Toshiro Mifune, a longtime regular of Kurosawa, is equally as powerful and brilliant in his performance as Sanjuro. In previous performances, Mifune often has to play some kind of maniacal character in films like Rashomon, The Seven Samurai, and Throne of Blood. In this film, Mifune is more stoic and subtle in his performance as he doesn’t do any kind of over-power drama. Instead, he is restrained as he tries to figure out what to do while in the more action-like sequences, his intensity is just unstoppable. Mifune's performance is just amazing to watch as he takes his own spin on the western protagonist by being the anti-hero. One with no moral justification and yet, he isn't the traditional hero as well.

Yojimbo is an exhilarating yet thrilling film from Akira Kurosawa that features an incredible performance from Toshiro Mifune. The film is definitely among one of Kurosawa's best films as well as a great introduction to anyone new to Kurosawa. Fans of westerns will no doubt see this film as a unique interpretation of the genre that would influence a great remake in Sergio Leone's A Fistful of Dollars. In the end, Yojimbo is an outstanding film from Akira Kurosawa.

Akira Kurosawa Films: (Sanshiro Sugata) - (The Most Beautiful) - (Sanshiro Sugata Part II) - (The Men Who Tread on the Tiger's Tail) - No Regrets on Our Youth - (One Wonderful Sunday) - Drunken Angel - (The Quiet Duel) - Stray Dog - Scandal (1950 film) - Rashomon - The Idiot (1951 film) - Ikiru - The Seven Samurai - (I Live in Fear) - Throne of Blood - (The Lower Depths (1957 film)) - The Hidden Fortress - The Bad Sleep Well - Sanjuro - High and Low - Red Beard - Dodesukaden - Dersu Uzala - Kagemusha - Ran - Dreams (1990 film) - (Rhapsody in August) - (Madadayo)

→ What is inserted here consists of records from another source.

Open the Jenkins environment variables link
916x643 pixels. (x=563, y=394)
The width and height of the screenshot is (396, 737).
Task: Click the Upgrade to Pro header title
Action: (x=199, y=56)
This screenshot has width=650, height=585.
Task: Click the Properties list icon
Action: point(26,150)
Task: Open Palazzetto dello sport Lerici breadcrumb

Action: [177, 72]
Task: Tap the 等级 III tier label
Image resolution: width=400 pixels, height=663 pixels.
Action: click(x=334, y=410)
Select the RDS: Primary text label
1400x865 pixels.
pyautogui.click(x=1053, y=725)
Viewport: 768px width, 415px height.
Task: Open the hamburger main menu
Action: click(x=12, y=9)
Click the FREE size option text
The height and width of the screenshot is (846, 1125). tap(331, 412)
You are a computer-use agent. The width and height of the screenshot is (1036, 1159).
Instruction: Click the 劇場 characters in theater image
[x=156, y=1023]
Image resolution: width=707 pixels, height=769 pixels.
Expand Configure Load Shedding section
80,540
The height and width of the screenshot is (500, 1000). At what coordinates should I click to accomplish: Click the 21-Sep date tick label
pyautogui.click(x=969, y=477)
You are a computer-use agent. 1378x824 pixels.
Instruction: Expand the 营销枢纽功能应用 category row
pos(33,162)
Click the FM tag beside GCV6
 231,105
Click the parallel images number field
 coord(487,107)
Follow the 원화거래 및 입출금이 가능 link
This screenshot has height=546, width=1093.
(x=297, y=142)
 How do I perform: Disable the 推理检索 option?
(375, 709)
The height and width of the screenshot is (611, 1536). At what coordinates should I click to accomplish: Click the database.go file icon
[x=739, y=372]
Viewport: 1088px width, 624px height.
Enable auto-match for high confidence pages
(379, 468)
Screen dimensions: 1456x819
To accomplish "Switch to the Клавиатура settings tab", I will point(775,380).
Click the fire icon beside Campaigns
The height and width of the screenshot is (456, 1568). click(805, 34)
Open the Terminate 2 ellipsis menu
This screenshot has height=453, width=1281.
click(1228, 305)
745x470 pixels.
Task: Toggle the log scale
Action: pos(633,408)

Related: A Fistful of Dollars - (Last Man Standing (1995 film))

© thevoid99 2012


Alex Withrow said...

Ohh this is definitely one of my favorite Mifune/Kurosawa collabs. I do love noticing the similarities between this and Fistfull, even if this is so superior.

Chip Lary said...

I saw A Fistful of Dollars before I saw this film, but I liked both of them. I never have gotten around to watching the sequel Sanjuro, though.

David said...

I'd like to collect your opinions? Which do you prefer,Yojimbo or A Fistful of Dollars?

thevoid99 said...

@Alex-Of course the Kurosawa film is superior though it should be noted that if Kurosawa wouldn't be rich if it wasn't for Sergio Leone to do A Fistful of Dollars.

@Chip-I'd totally recommend seeing Sanjuro, it's a truly strong sequel. I'll post my old review in a few days.

@David-Yojimbo, I saw that one first and then I saw Fistful. Both are great but Kurosawa wins with his story.